> [TASK STATEMENT]: Transcribe, word for word, every line from the one containing "Click the Duplicate" through the final line of the records, and omit the pictures.
##############################
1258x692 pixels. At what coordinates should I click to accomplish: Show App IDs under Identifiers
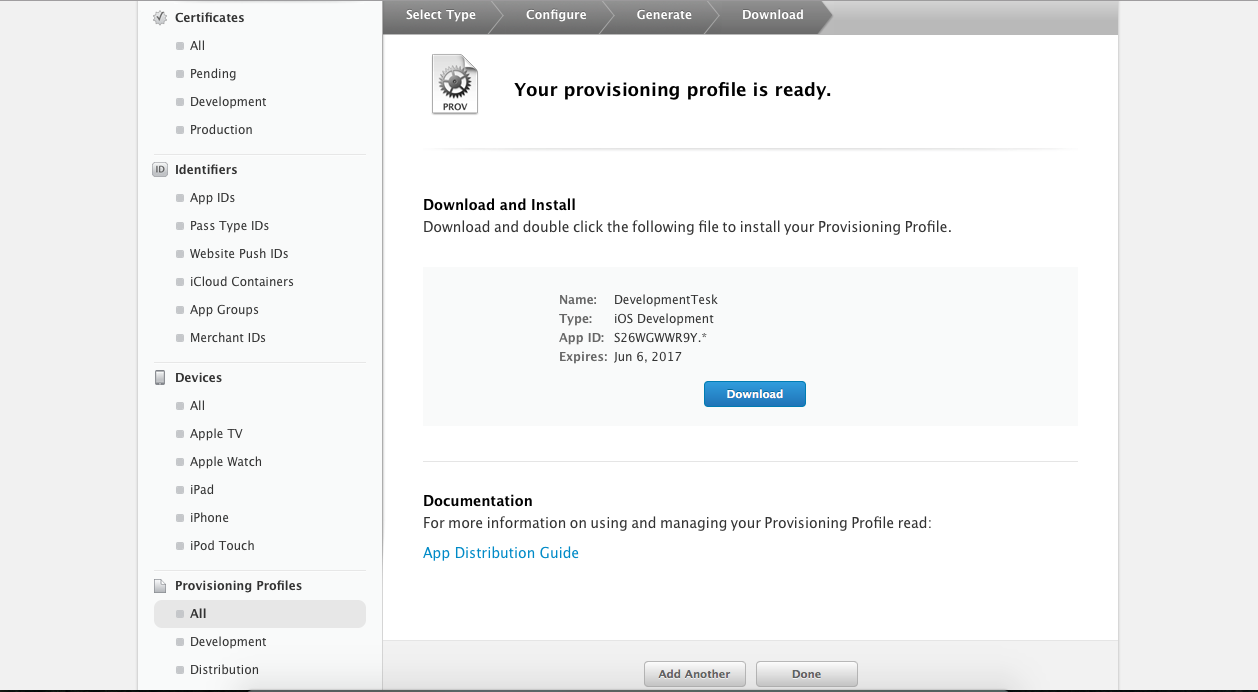click(212, 197)
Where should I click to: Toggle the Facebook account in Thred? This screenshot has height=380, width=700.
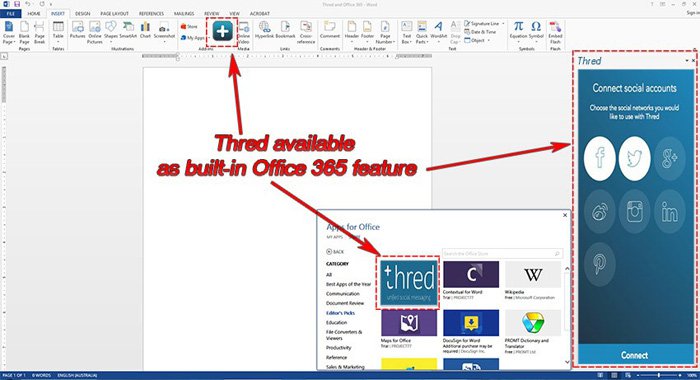600,159
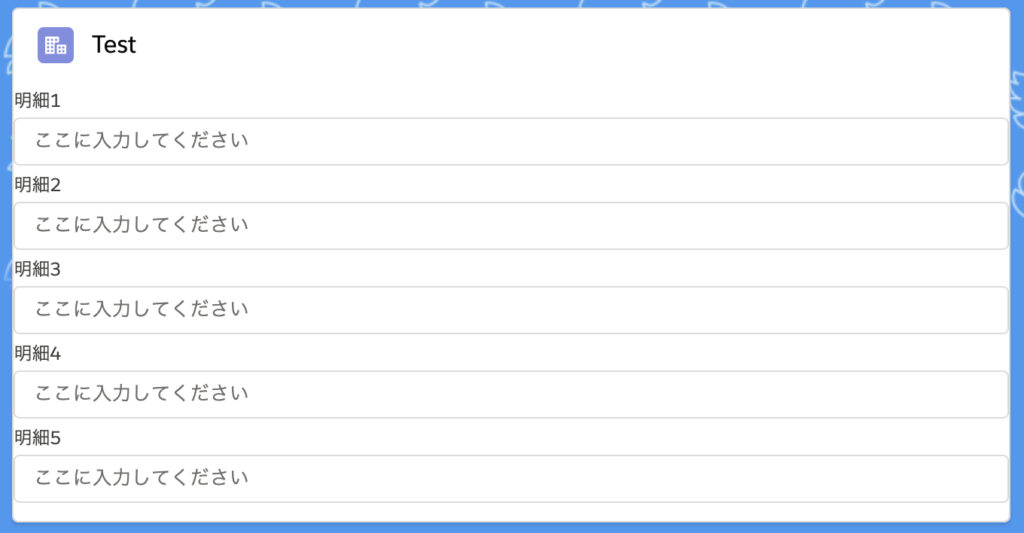Click the empty right end of the 明細1 box
The width and height of the screenshot is (1024, 533).
tap(914, 142)
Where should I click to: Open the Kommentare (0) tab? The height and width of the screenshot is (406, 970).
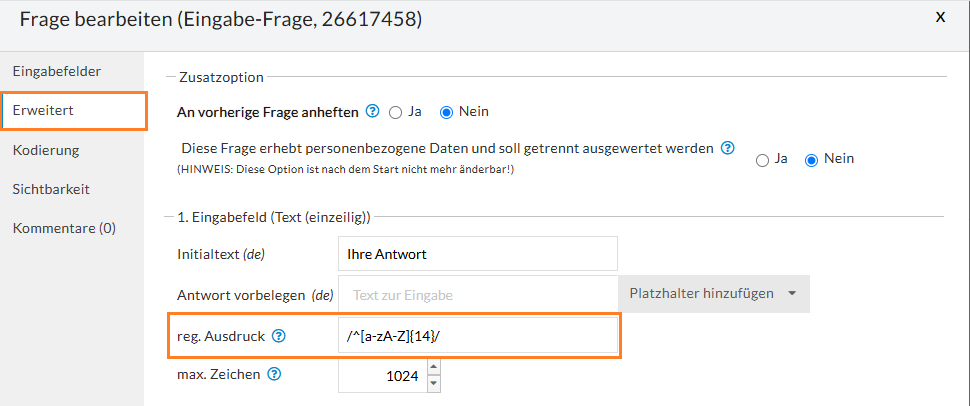(64, 228)
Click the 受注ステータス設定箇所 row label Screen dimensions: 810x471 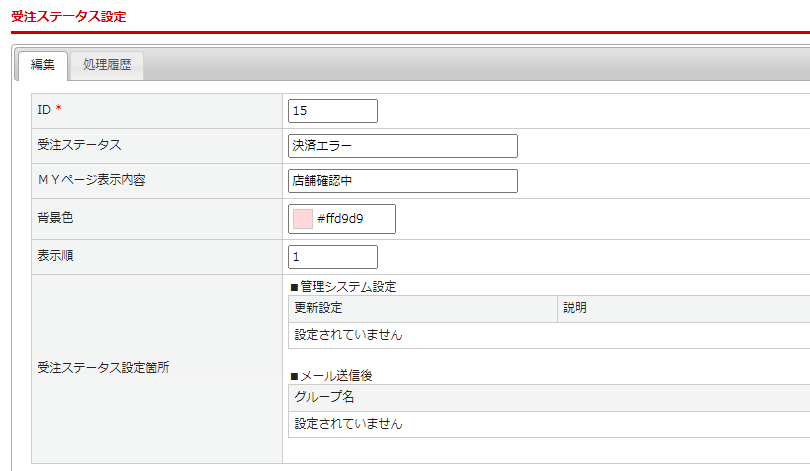(103, 367)
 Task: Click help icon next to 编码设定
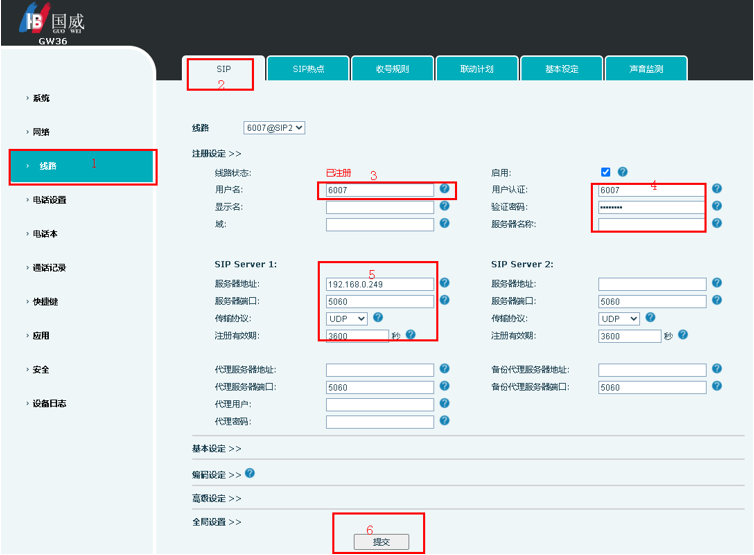(250, 473)
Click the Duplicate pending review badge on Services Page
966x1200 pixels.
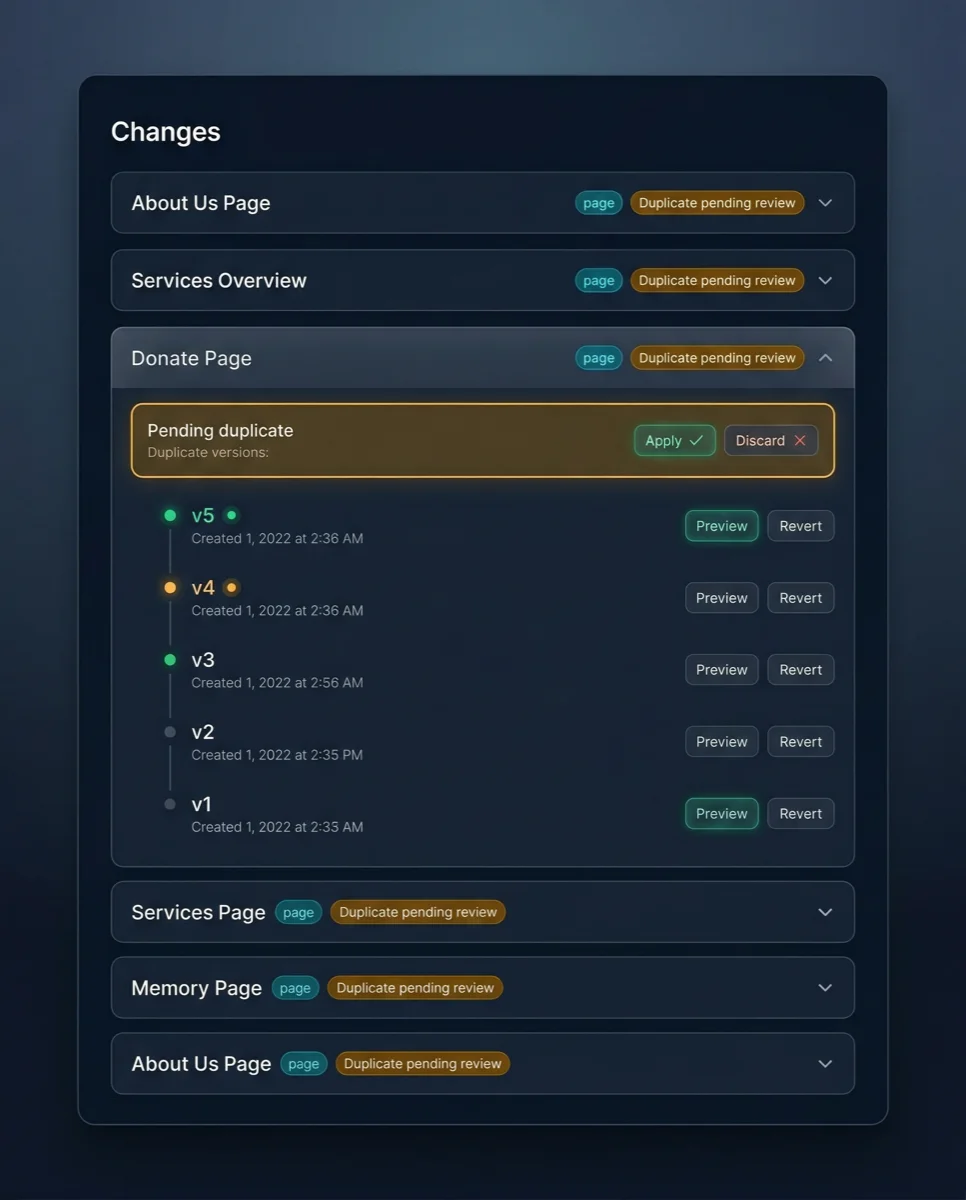point(418,911)
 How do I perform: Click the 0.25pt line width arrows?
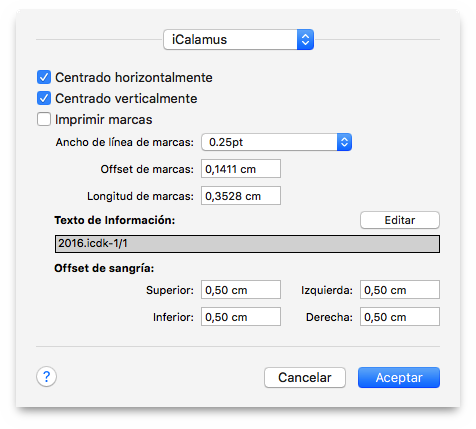click(344, 142)

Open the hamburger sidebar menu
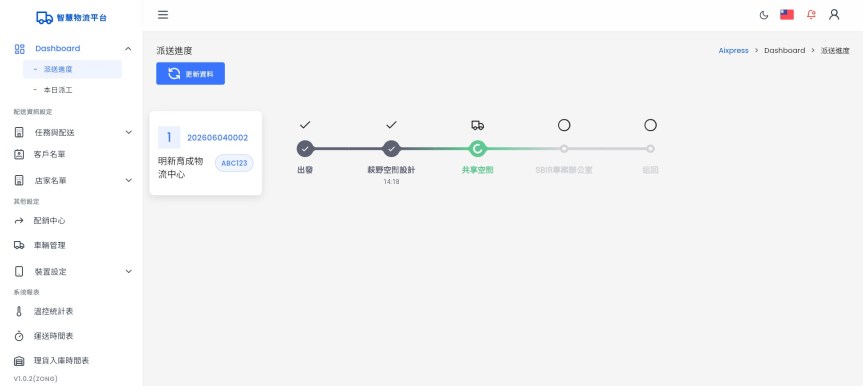[163, 15]
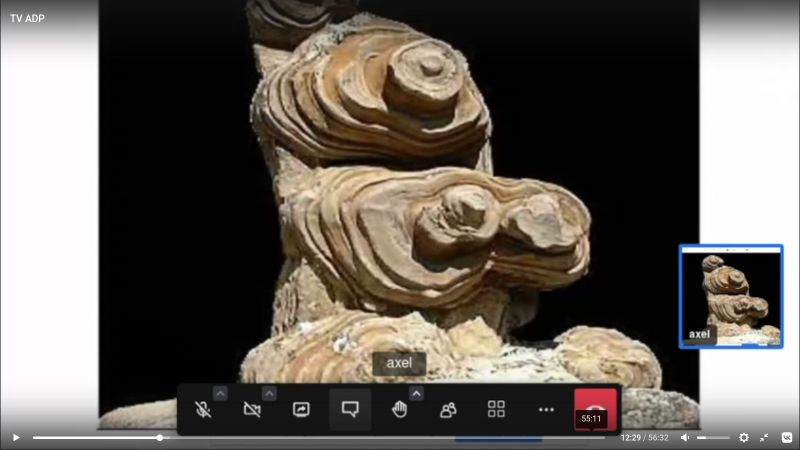Screen dimensions: 800x450
Task: Click the video progress bar position knob
Action: pos(160,438)
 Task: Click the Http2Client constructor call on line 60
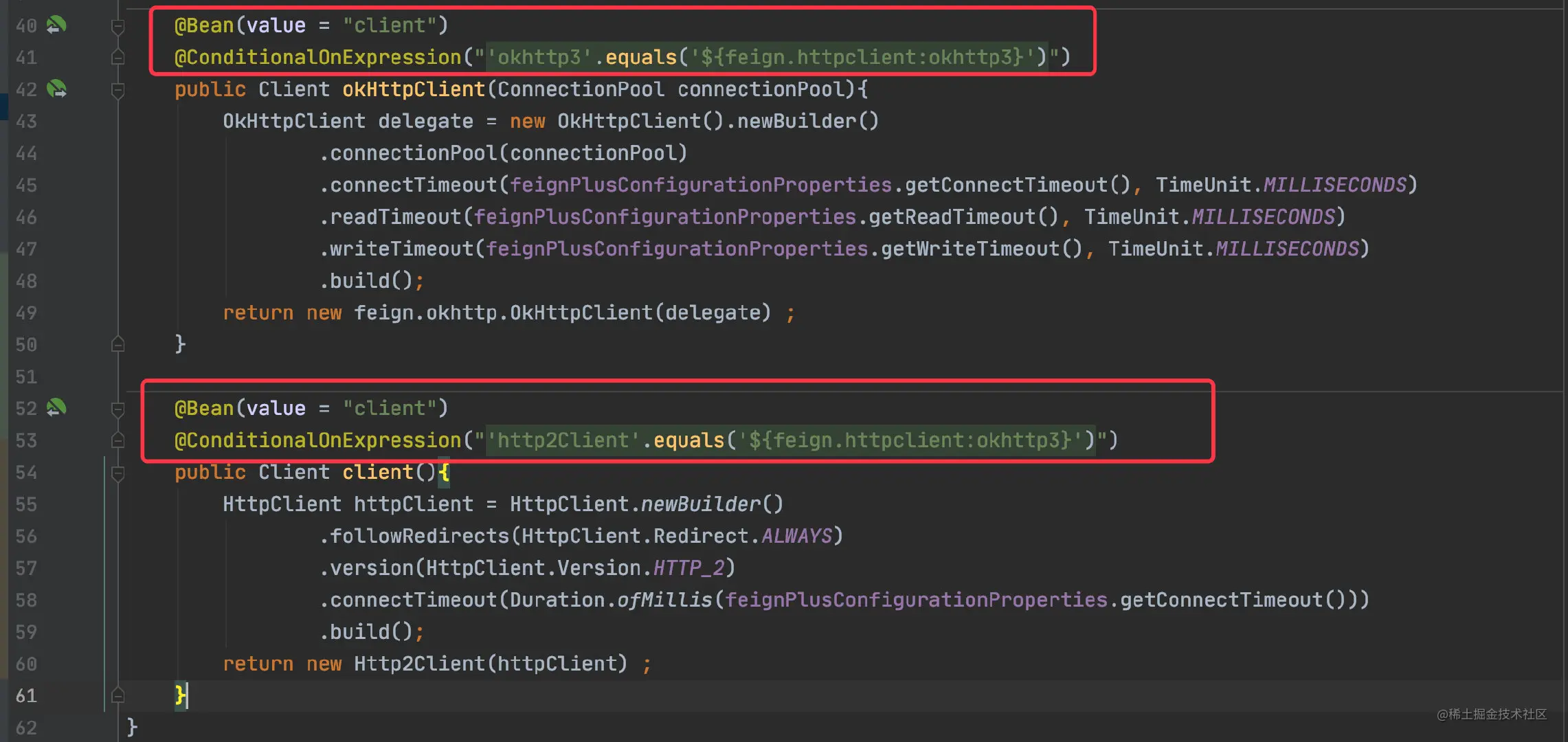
##############################
> [THE COMPLETED TASK]:
Click the Duplicate pending review badge on Services Page
966x1200 pixels.
point(418,911)
 How do I perform: Click the 0.25pt line width arrows?
click(344, 142)

Open the hamburger sidebar menu
[163, 15]
Screen dimensions: 800x450
Task: Click the video progress bar position knob
Action: pos(160,438)
 Task: Click the Http2Client constructor call on line 60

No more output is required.